The unbalanced nature of sport and academia is a long-standing social issue and according to Rosie Langston, (who had to end her time playing for Arsenal to study A-levels) it’s due to ‘a stereotype that you can’t be academic and sporty’ and it is one she feels is ‘completely wrong’. Langston uses examples of professional footballers that have proved this stereotype wrong, such as Eniola Aluko who has a law degree, and also Leah Williamson who is simultaneously playing professional football while studying an accountancy degree. These examples communicate that the choice to study a-levels while being involved in advanced sports should be available to young people in this situation. Langston further expresses that due to her choice to prioritise conventional studies, she feels as though she is missing out and that ‘as a sixth form student, she is actively encouraged to give up to give up sporting opportunities in order to prioritise her studies’. 

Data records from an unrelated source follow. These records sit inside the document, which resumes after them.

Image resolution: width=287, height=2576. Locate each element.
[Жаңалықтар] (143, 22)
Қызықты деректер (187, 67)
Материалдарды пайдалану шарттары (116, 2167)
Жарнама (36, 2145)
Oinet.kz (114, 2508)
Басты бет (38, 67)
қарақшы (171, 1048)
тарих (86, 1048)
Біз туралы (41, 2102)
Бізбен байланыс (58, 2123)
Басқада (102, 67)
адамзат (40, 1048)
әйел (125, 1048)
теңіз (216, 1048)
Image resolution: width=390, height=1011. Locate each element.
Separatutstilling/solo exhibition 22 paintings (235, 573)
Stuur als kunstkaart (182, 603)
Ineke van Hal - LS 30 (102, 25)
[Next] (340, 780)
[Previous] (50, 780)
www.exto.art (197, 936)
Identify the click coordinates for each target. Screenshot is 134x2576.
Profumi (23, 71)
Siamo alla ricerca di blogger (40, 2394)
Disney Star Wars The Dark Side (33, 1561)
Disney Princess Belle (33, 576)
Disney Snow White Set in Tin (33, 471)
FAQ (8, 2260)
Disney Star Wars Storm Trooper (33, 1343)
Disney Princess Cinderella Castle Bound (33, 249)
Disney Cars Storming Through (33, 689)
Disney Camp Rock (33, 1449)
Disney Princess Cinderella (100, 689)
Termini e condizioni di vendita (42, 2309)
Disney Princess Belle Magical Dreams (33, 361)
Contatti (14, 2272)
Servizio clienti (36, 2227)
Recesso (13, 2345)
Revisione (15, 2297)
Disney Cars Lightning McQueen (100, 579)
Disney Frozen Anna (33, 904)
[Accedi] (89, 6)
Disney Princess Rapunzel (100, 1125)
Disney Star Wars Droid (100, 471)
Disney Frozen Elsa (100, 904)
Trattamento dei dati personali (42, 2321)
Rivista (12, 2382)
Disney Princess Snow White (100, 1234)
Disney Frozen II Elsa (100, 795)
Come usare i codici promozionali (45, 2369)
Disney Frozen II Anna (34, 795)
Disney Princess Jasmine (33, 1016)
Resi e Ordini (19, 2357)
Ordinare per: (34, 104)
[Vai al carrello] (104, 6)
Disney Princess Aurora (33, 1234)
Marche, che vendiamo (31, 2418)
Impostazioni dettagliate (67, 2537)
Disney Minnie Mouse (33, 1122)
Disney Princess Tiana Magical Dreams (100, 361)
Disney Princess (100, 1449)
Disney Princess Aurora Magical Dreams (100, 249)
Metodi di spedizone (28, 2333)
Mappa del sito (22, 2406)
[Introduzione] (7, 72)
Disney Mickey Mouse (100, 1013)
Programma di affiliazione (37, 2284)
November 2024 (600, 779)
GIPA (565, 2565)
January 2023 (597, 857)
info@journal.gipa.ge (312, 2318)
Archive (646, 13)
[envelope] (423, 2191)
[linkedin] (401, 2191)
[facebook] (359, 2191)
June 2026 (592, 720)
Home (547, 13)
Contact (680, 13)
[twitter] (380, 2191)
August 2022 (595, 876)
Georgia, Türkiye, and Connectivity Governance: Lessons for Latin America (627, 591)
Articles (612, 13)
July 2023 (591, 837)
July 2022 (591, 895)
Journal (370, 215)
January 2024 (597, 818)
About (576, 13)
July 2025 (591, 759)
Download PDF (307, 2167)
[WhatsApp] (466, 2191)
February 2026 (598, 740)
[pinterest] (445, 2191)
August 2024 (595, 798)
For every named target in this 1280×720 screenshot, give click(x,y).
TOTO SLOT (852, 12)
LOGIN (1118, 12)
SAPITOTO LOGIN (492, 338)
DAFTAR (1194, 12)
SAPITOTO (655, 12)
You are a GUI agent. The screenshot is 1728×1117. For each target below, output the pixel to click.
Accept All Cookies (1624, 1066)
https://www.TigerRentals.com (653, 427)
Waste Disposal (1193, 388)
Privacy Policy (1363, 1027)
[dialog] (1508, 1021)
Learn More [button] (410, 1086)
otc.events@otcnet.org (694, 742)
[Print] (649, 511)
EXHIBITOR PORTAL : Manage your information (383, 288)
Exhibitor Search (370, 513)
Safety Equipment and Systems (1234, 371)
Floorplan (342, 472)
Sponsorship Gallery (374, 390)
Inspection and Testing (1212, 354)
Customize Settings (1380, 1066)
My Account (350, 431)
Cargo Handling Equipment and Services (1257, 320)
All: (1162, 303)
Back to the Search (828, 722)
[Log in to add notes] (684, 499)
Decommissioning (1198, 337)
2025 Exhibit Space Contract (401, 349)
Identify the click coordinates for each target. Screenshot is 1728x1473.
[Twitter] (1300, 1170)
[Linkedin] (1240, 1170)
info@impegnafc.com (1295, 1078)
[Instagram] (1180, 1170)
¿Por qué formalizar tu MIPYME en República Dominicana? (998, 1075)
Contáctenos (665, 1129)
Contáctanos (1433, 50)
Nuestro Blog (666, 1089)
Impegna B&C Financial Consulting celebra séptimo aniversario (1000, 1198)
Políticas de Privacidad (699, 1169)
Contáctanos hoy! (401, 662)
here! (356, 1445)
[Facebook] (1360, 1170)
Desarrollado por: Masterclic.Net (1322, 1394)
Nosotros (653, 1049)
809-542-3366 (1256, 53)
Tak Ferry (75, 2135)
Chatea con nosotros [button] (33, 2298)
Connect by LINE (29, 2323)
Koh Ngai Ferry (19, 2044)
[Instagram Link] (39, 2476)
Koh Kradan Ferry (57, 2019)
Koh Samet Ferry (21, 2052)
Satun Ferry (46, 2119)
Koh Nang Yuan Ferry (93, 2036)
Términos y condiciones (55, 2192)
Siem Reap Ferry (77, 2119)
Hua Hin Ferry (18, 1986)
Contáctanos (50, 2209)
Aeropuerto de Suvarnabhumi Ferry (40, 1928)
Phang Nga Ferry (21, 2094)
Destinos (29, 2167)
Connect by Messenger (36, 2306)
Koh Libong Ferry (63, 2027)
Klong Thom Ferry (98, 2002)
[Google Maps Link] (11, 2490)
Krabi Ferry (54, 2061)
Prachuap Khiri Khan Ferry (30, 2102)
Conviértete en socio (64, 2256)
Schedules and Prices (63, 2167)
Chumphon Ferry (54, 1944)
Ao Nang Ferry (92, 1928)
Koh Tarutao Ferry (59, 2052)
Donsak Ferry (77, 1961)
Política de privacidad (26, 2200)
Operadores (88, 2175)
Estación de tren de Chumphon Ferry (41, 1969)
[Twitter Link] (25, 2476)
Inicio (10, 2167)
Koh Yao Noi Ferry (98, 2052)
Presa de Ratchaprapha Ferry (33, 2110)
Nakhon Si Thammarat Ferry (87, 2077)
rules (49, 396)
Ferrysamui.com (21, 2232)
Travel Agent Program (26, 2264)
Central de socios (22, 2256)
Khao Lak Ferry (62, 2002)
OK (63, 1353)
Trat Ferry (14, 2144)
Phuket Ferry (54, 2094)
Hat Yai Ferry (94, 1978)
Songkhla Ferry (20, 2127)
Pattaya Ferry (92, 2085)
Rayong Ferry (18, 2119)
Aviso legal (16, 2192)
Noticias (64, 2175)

The main issue is that many of these major life choices that shape a young person's future are forcibly made at an extremely young age. Langston explains this aspect s ‘the choice to prioritise football has to be made far earlier than at a level, students may have to decide to miss classes at as young as 13-14 years oil in order to travel to training.’ The idea in which you must choose either education or sport is depicted from a young age, which is extremely problematic for those who are both academically successful as they are within their chosen sport.

However, not all have faced the narrowing choice of ‘education or sport?’ Many young people choose to go down the alternative route; to study at college and continue with their preferred sport. Tally Miles, also from Hertfordshire, chose to do this and expressed how it was worth not gaining a conventional education as ‘it provides her with opportunities she wouldn't have had if she had stuck with a conventional education’. Although this process benefits many students that are solely focused on a career in sports; this is due to the college courses provided alongside professional training is sport related, such as coaching courses. 


Even though students such as Miles are confident and happy with their choice and their future, it doesn’t mean they are happy with how some of their teammates have been affected by this divisional choice. Miles expressed her thoughts on the fact that herself and others had to make this decision fairly young, saying ‘it isn’t fair because some of the best footballers I know are academic, but they do not get the same opportunities that I get at college due to their desire for a conventional education’. Opportunities involve visits from England coaches and scouts, a major benefactor when pursuing a career in football.

In order to help prevent any stress when making decisions such as this, both Langston and Miles feel as though young people should be aware of the sacrifices and decisions they will have to make before the time comes. Although Langston feels as though ‘these sacrifices shouldn’t have to exist’ and she expresses that the answer to fixing this problem for future academics and athletes is that they should be given ‘provision and support’.